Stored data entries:
[Start of section]
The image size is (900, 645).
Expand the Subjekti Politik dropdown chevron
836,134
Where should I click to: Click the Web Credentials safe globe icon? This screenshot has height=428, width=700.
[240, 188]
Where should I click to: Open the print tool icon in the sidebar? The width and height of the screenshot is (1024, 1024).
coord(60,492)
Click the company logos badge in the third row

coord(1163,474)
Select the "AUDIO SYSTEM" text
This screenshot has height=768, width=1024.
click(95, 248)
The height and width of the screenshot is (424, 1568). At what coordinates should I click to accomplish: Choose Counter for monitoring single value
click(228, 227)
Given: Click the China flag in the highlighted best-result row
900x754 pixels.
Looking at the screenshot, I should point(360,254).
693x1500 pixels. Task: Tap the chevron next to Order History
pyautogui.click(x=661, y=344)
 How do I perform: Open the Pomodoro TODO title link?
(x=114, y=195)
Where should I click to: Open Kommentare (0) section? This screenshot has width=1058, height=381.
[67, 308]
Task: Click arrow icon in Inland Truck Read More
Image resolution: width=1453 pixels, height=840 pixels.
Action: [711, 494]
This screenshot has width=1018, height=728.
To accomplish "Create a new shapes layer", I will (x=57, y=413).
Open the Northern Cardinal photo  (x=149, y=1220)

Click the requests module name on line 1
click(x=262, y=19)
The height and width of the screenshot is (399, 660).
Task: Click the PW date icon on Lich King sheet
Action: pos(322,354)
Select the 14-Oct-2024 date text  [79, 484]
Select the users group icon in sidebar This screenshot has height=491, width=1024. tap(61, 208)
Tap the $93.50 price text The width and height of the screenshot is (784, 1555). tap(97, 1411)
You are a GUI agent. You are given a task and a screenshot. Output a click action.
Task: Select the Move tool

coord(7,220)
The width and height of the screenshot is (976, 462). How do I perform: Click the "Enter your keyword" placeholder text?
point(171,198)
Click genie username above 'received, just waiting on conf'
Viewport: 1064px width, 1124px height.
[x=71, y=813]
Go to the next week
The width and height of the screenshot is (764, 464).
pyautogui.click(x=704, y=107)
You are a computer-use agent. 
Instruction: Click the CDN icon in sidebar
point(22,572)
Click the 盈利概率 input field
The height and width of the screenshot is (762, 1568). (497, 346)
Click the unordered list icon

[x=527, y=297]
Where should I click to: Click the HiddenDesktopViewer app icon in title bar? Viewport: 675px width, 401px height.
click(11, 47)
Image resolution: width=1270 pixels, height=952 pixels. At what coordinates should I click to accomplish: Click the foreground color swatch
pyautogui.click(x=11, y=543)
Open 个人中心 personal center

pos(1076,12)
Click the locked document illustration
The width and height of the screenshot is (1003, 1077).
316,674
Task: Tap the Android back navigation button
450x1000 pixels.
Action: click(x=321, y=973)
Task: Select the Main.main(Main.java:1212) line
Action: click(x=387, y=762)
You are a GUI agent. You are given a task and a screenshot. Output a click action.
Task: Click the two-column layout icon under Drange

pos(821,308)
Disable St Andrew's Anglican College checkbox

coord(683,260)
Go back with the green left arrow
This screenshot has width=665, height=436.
[End of section]
§ Your assignment
In the records above, return only the line that contains "The width and height of the screenshot is (764, 464)." and every line after it through the last, exactly as they appear.

§ Task solution
The width and height of the screenshot is (764, 464).
pyautogui.click(x=704, y=107)
You are a computer-use agent. 
Instruction: Click the CDN icon in sidebar
point(22,572)
Click the 盈利概率 input field
The height and width of the screenshot is (762, 1568). (497, 346)
Click the unordered list icon

[x=527, y=297]
Where should I click to: Click the HiddenDesktopViewer app icon in title bar? Viewport: 675px width, 401px height.
click(11, 47)
Image resolution: width=1270 pixels, height=952 pixels. At what coordinates should I click to accomplish: Click the foreground color swatch
pyautogui.click(x=11, y=543)
Open 个人中心 personal center

pos(1076,12)
Click the locked document illustration
The width and height of the screenshot is (1003, 1077).
316,674
Task: Tap the Android back navigation button
450x1000 pixels.
Action: click(x=321, y=973)
Task: Select the Main.main(Main.java:1212) line
Action: click(x=387, y=762)
You are a GUI agent. You are given a task and a screenshot. Output a click action.
Task: Click the two-column layout icon under Drange

pos(821,308)
Disable St Andrew's Anglican College checkbox

coord(683,260)
Go back with the green left arrow
This screenshot has width=665, height=436.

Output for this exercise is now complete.